Genesee Community College offers over 60 associate degree and certificate programs. Many students of the associate degree programs eventually transfer to four-year schools to complete their degree. College-ready students can complete their choice of 16 fully online programs at GCC.

==Athletics==
Genesee Community College currently has 14 intercollegiate men's and women's teams in basketball, baseball, lacrosse, soccer, softball, golf, swimming, cheerleading, and volleyball. Collectively, they are known as the Cougars, and their colors are blue and gold.

==Roz Steiner Gallery==
The Roz Steiner Gallery is Genesee Community College's (GCC) only gallery and is located in Batavia, New York, United States. The gallery is located in GCC's Center for the Arts, to the east of the Stuart Steiner Theatre lobby. The Roz Steiner Gallery opened in spring 2011. While the Steiner Gallery does not house a permanent collection, it typically features three professional exhibitions and two student-work exhibitions each academic year.

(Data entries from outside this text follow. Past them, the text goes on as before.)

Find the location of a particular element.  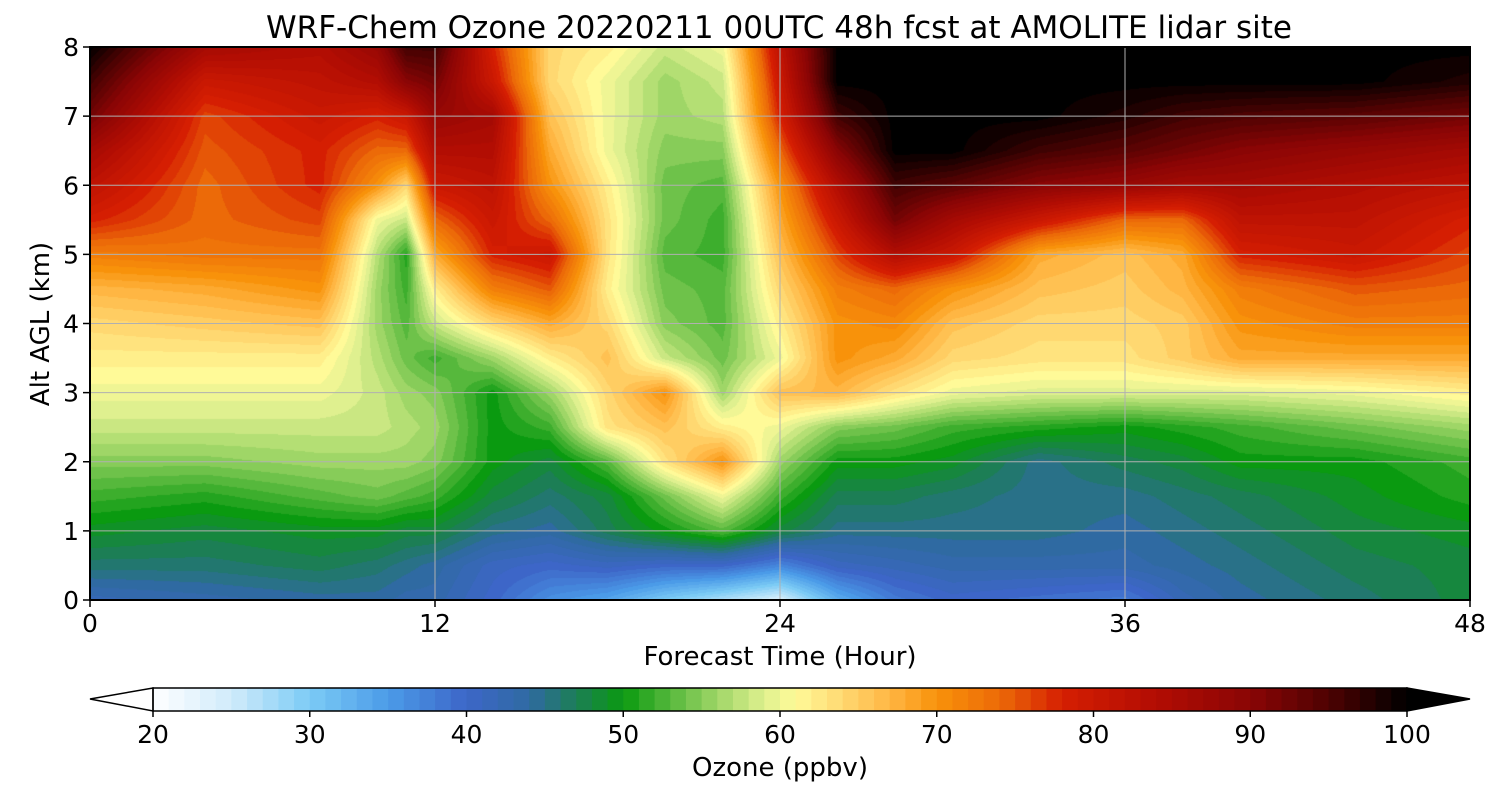

colorbar-low-extension is located at coordinates (122, 700).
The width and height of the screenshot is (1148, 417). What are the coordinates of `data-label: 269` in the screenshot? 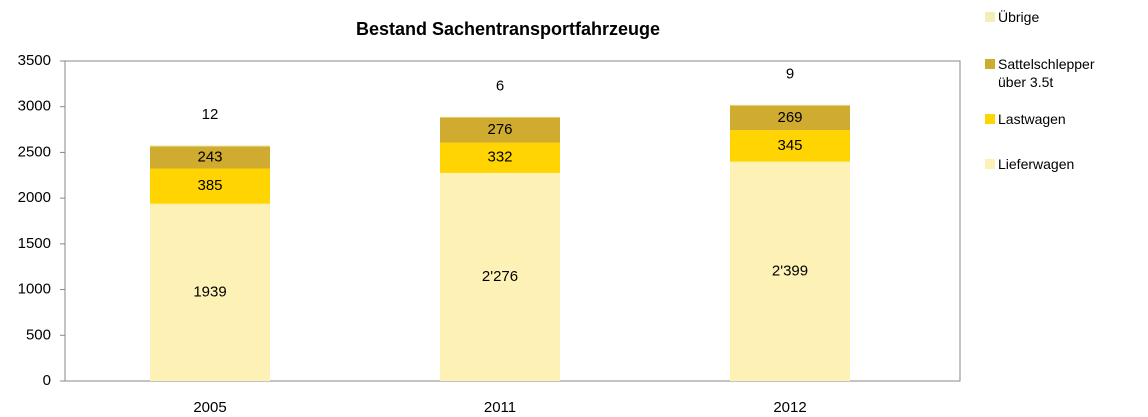 It's located at (790, 118).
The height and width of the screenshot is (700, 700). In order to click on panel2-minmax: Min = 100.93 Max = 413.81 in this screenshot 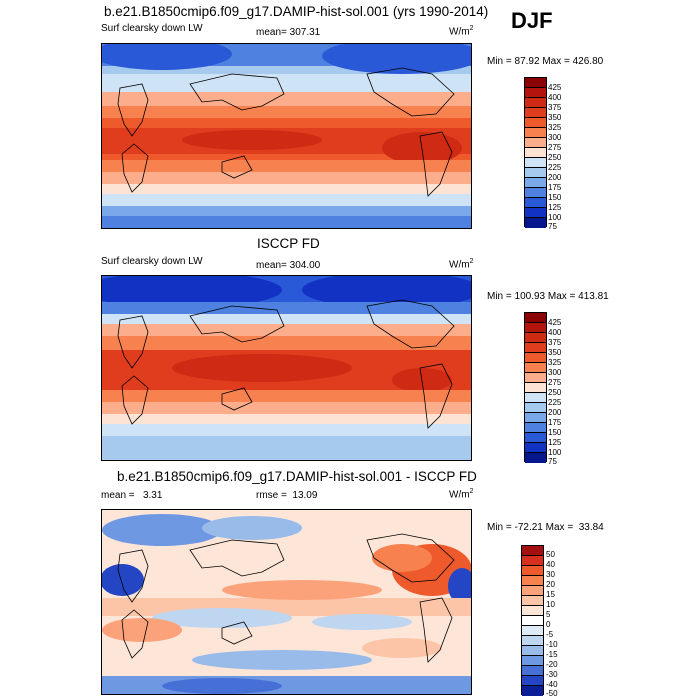, I will do `click(548, 296)`.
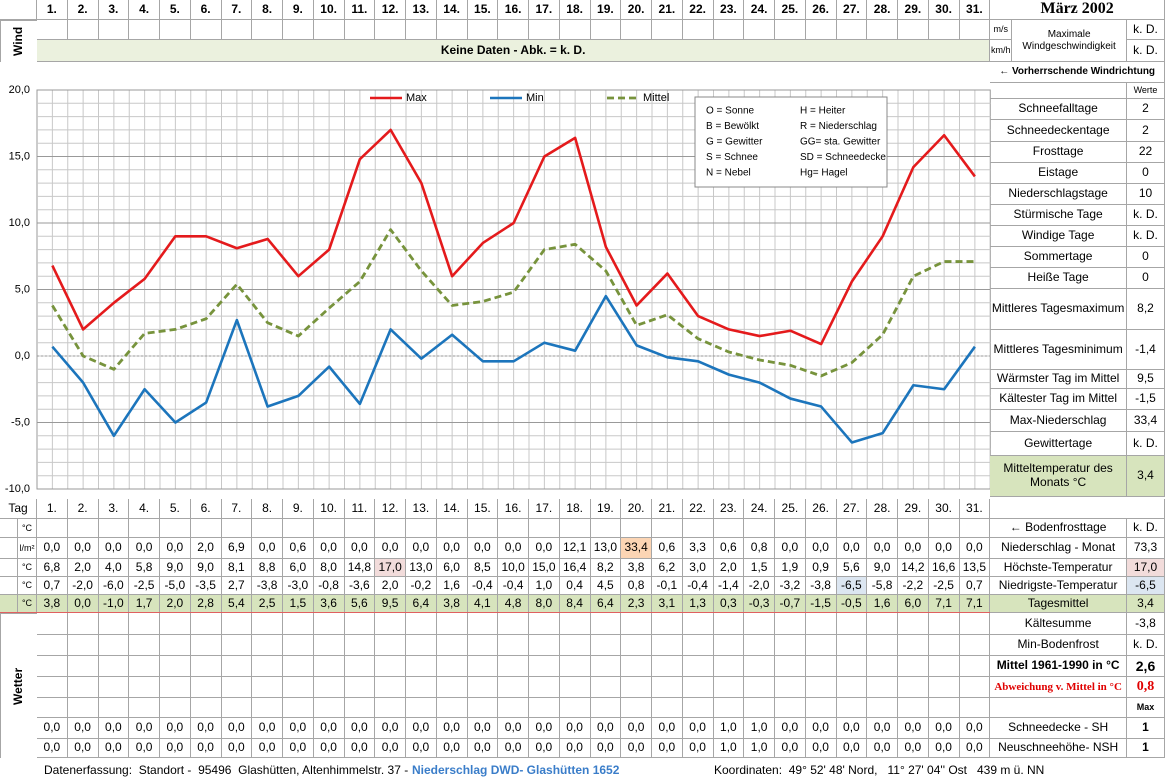 This screenshot has height=784, width=1165. What do you see at coordinates (1058, 646) in the screenshot?
I see `summary-label: Min-Bodenfrost` at bounding box center [1058, 646].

The gallery was financed with funding from the State University of New York Construction Fund, and gifts from the Genesee Community College Foundation and Genesee Community College Association.

== Media ==
GCC formerly had a radio station called WGCC-FM The Music. It was heard on 90.7 FM and online. It broadcast to an approximately 25 mi radius of the school. The station rights were sold to Family Life Ministries in late 2022 and eventually became known as WCOM-FM, transmitting out of Kendall.